Densho Digital Archive
Watsonville - Santa Cruz JACL Collection
Title: Shoichi Kobara Interview
Narrator: Shoichi Kobara
Interviewer: Tom Ikeda
Location: Watsonville, California
Date: November 18, 2008
Densho ID: denshovh-kshoichi-01-0027

<Begin Segment 27>

TI: When you were in Japan, I think you got word that your father was not doing well. So can you explain that?

SK: Yeah, my sister got contact with the Red Cross, and they said, "Well, he's not going to live for very long, two months maybe." So the Red Cross -- that's when Red Cross really helped me. They got everything ready, flew home to Japan, from Japan, on a cargo plane. Took me sixty-four hours.

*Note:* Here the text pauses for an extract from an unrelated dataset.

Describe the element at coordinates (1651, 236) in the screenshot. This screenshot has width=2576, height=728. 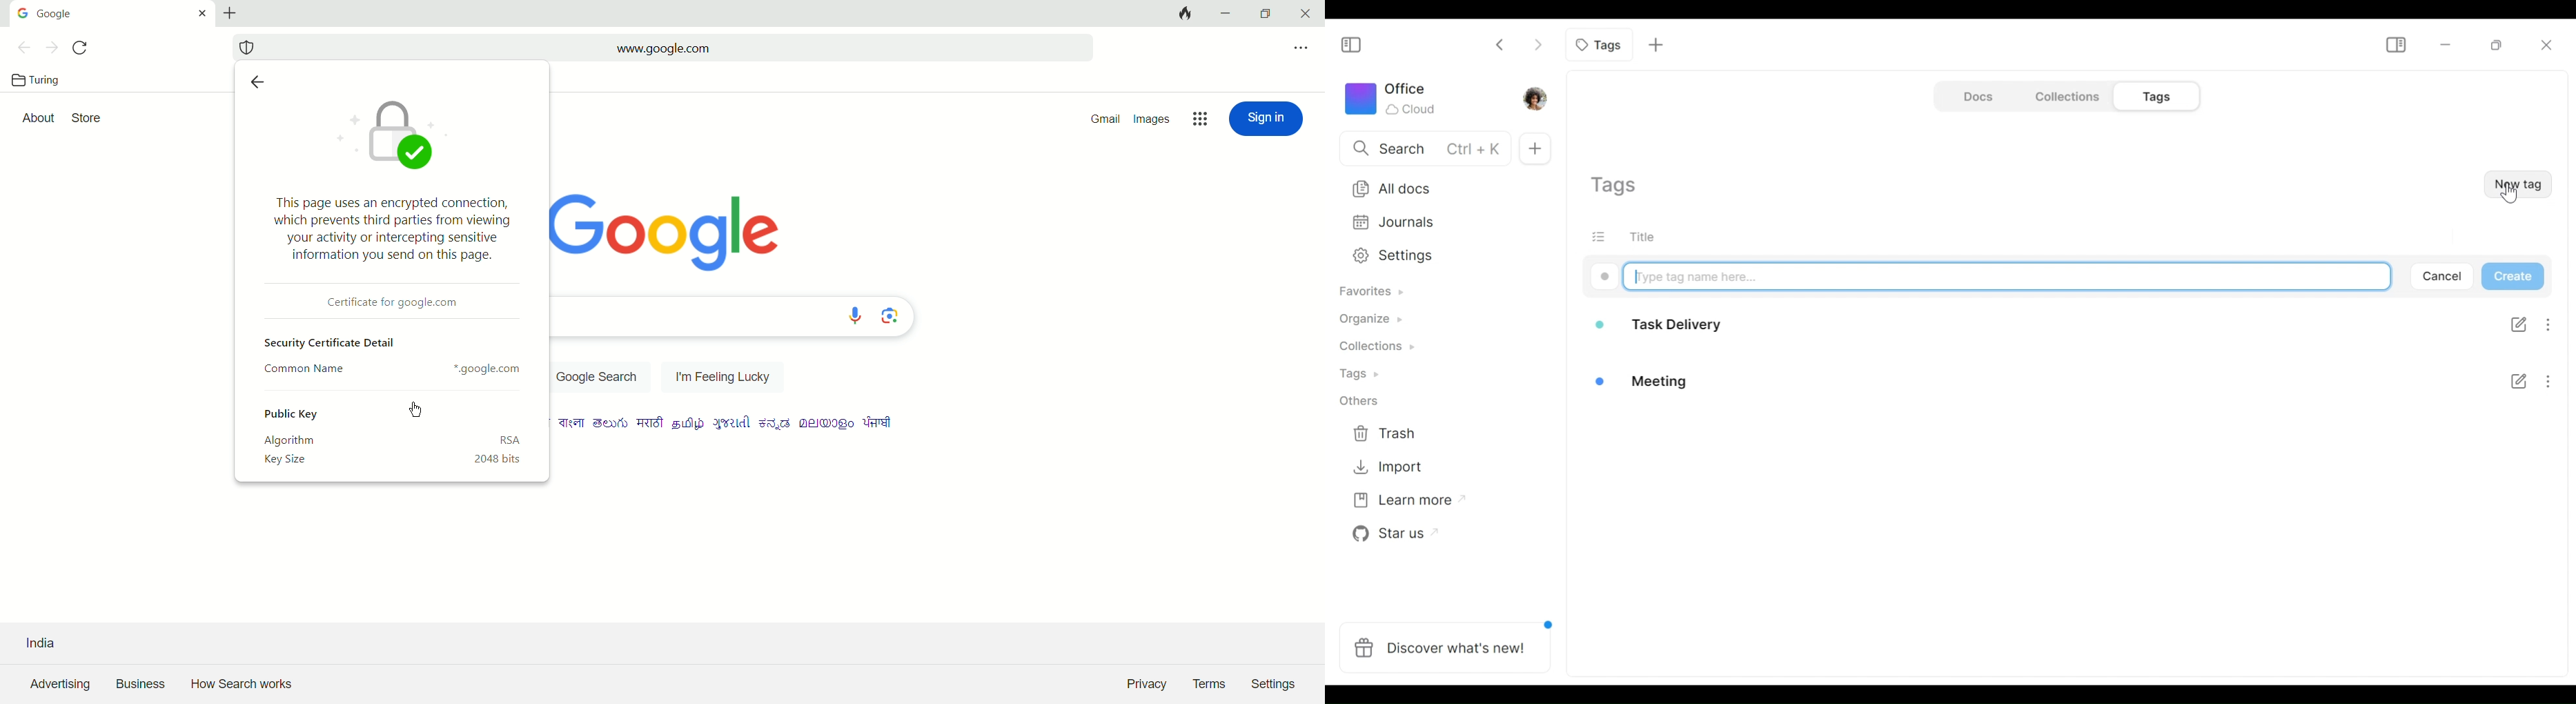
I see `Title` at that location. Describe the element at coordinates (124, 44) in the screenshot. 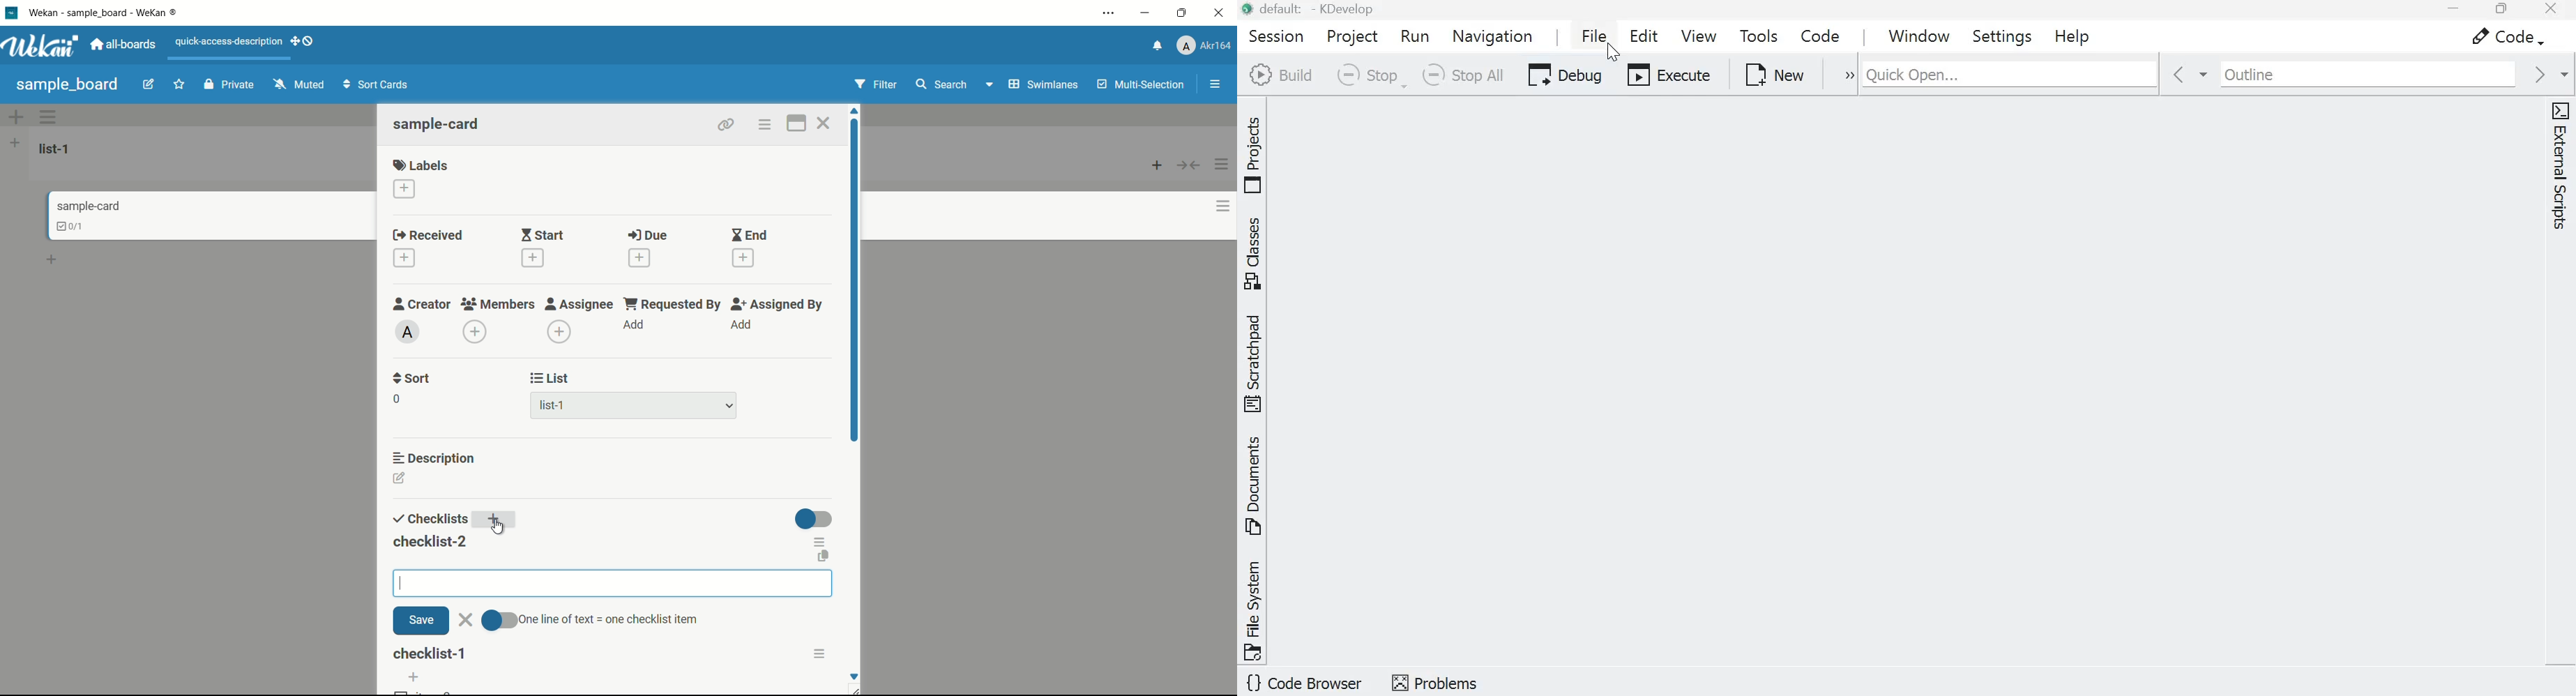

I see `all boards` at that location.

They didn't have jets in those days, it's a cargo plane, so you sit on a bench.

TI: And sixty four hours because you had to do lots of hops to get to...

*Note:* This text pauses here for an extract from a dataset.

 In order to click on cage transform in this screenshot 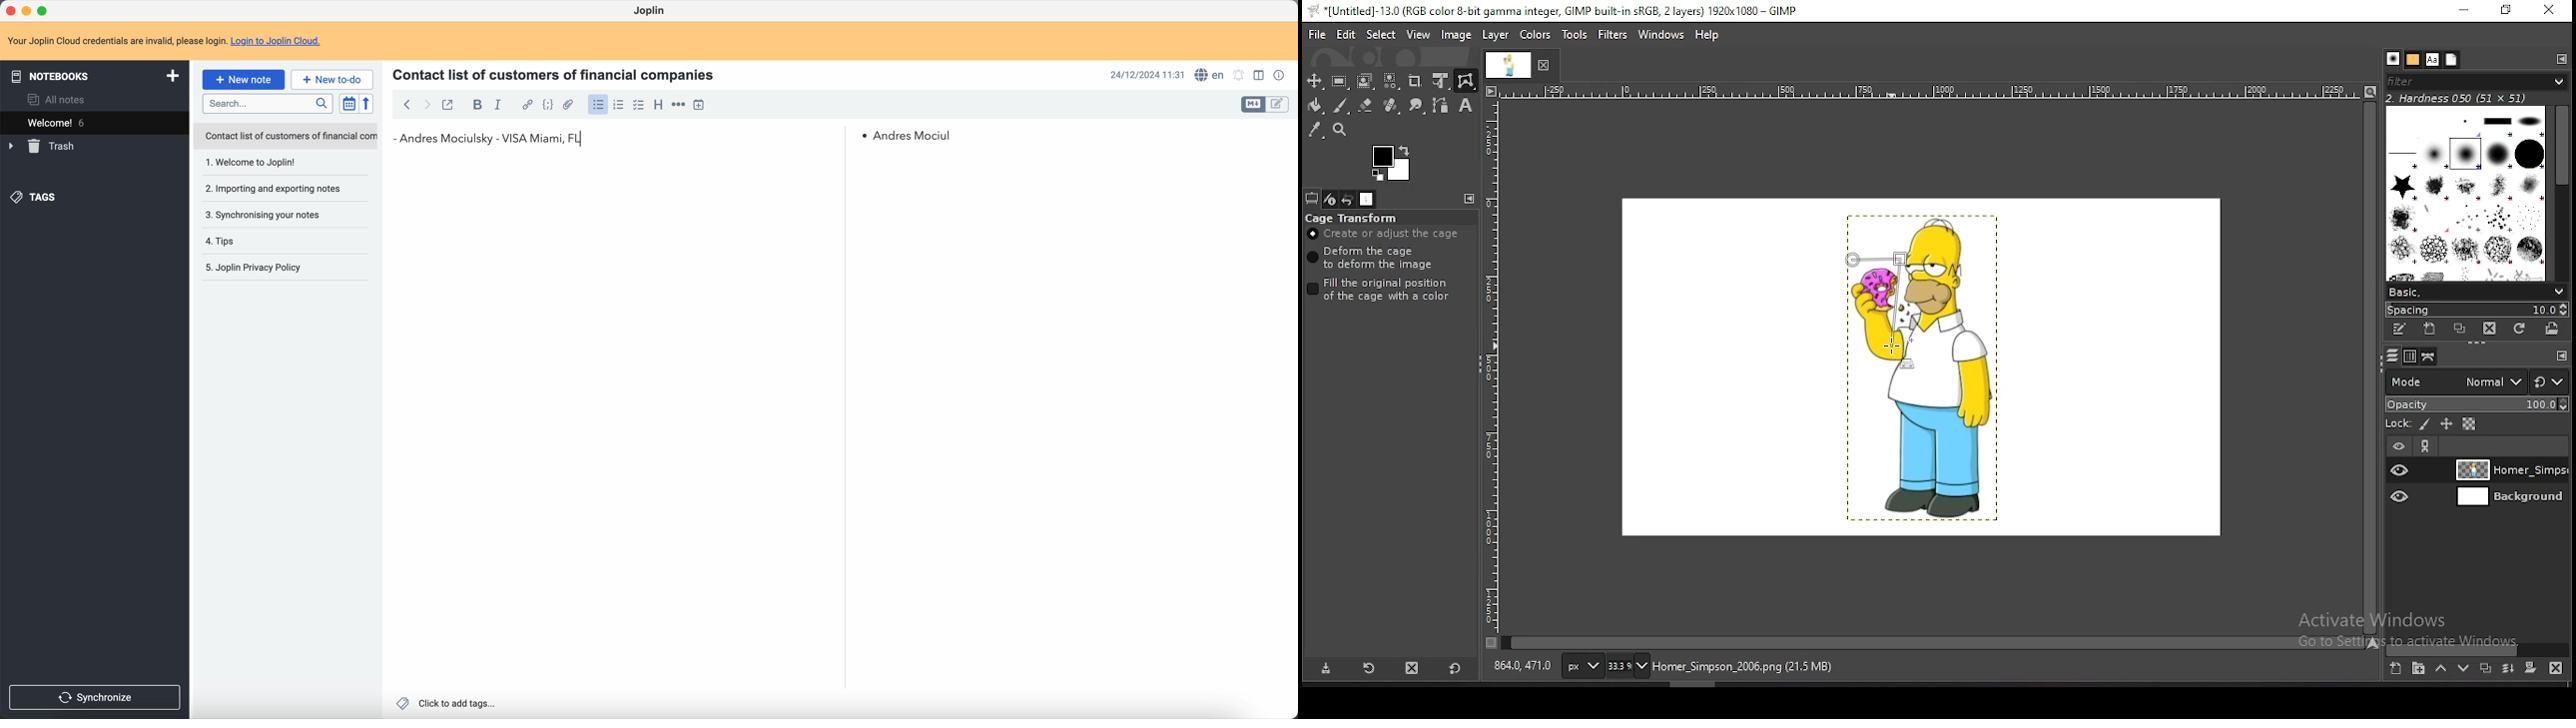, I will do `click(1466, 81)`.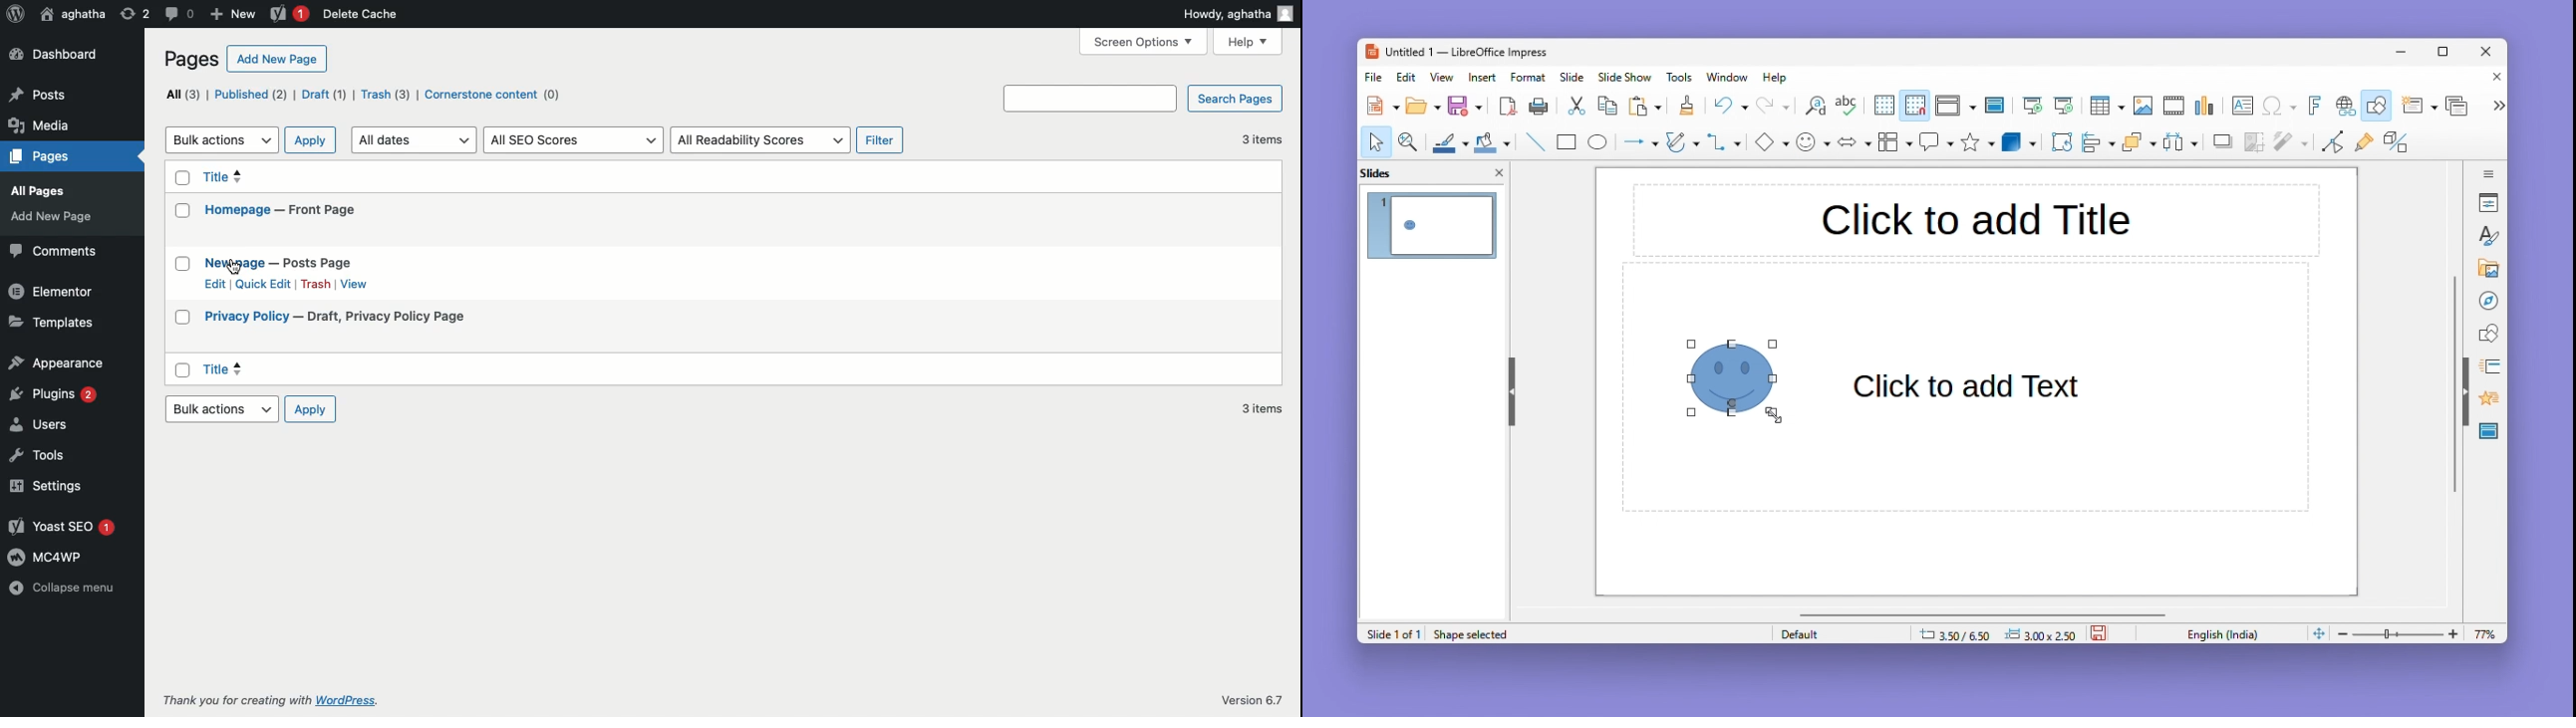 Image resolution: width=2576 pixels, height=728 pixels. I want to click on Bulk actions, so click(219, 409).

SK: Yeah, all the island, Kwajalein and then Hawaii, and the longest one from Hawaii home.

TI: And so when you got back, where was your father? Where did you meet your father?

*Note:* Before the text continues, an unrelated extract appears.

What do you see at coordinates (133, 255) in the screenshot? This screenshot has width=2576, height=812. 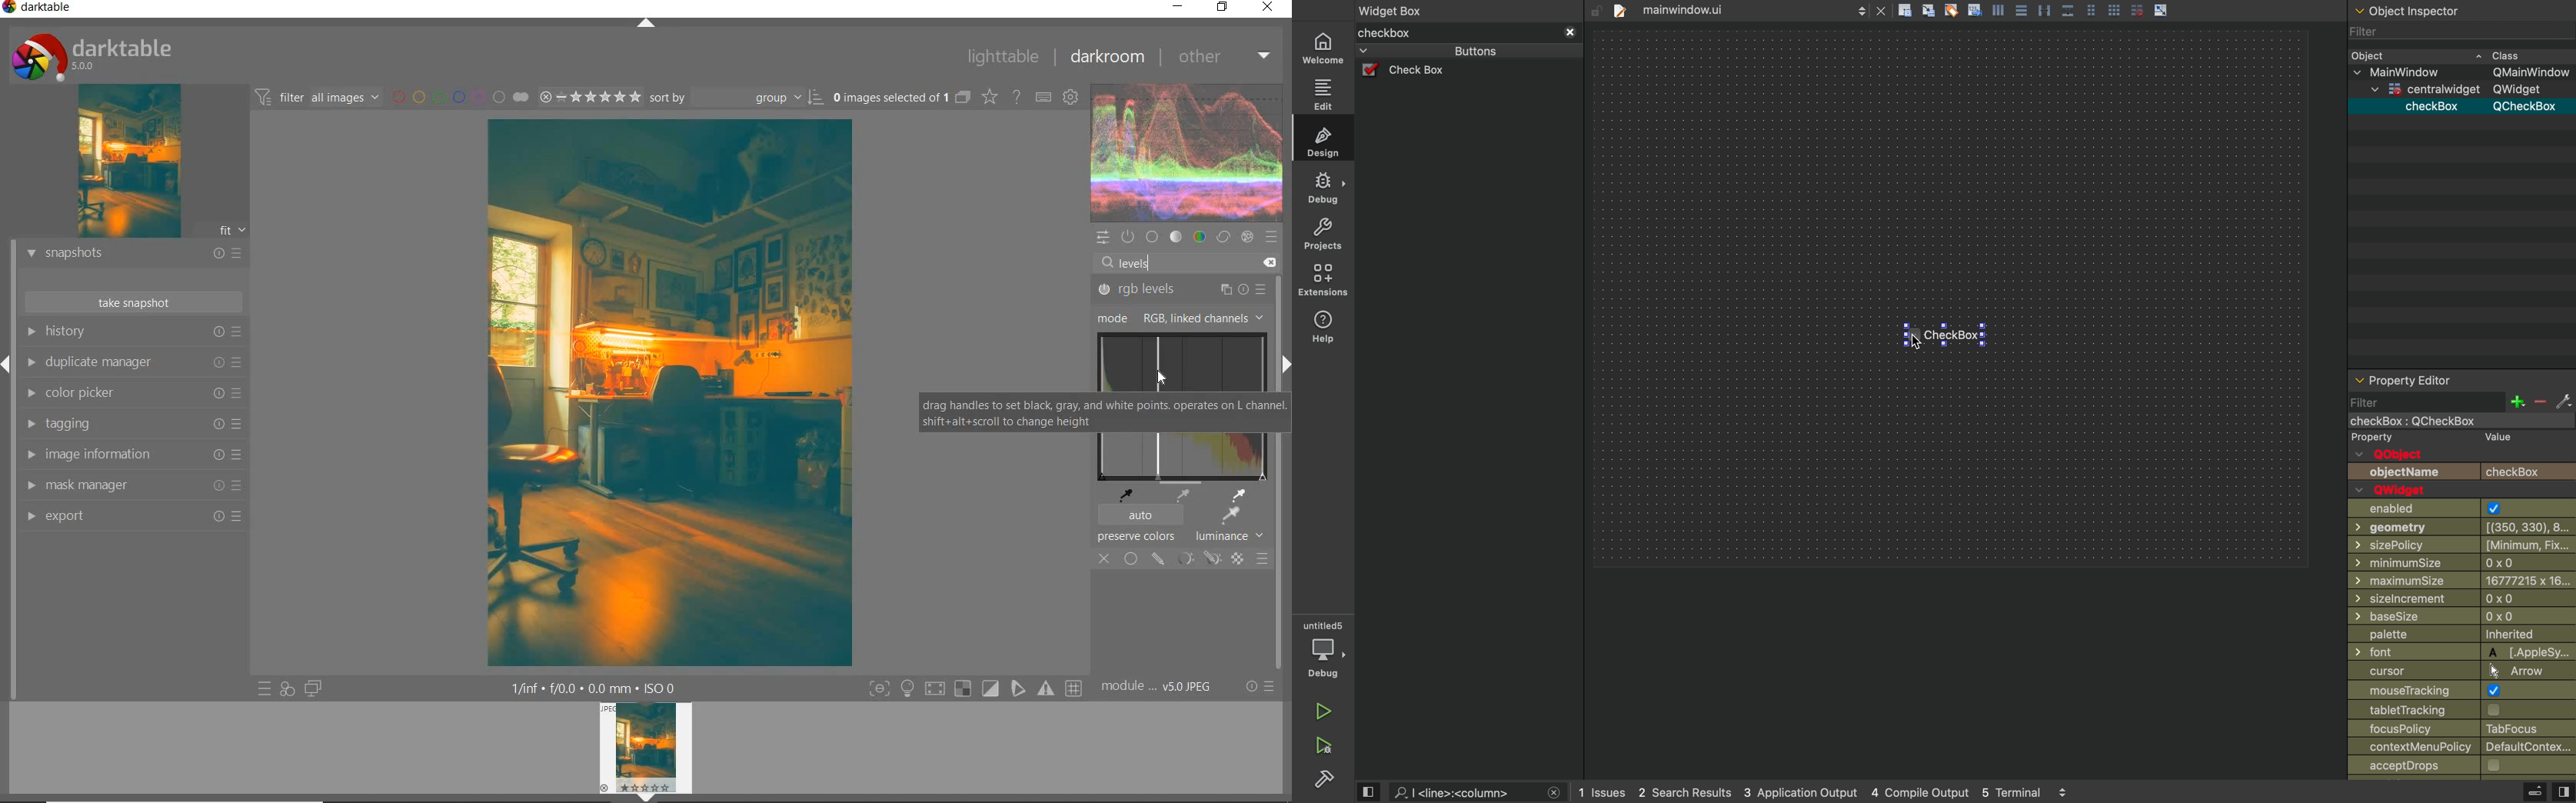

SK: Well, they had to, the camp was closed already, so they came, I guess they knew the family from a long time ago, Tsuchiyamas in Monterey, so they went to live there in a shed in the back. And then mother worked in a cannery, Monterey cannery for a while, until they, until they came back to Watsonville.

TI: And how sick was your father when you got back?

SK: Well, he was in pain. It was getting worse and worse, and Dr. Koda said, "He's not going to live very long." And so my father asked me to go see Dr. Iscamp, and ask him if he could give me kind of thing to go to sleep. I begged him, but he says, "I can't do that. If I do that, I lose my license."

TI: Oh, so your father wanted some kind of drugs or something to just end, end his life.

SK: Yeah. He knew he, there was no future. But within two months, less than two months, he died.

TI: During that time, were you able to have any, any conversations with him?

SK: Not much, because he was in constant pain. The cancer was all over now. They were giving him painkiller, but it didn't really help.

TI: And so after, while this was going on, where was your brother and sister?

SK: My sister was in, with what's her name? One of her friends when she went to Wisconsin to do housework. And my brother, he was going to high school in camp, and then when I went to Utah, I took him with me, he went to school there. Then he came back, and then he got drafted. But he had a, he used to play basketball, and he cracked his elbow. So his elbow wasn't hundred percent, so they put him in limited service, so he didn't have to go overseas.

TI: So after your father died, then what happened?

SK: We stayed in Watsonville and started working.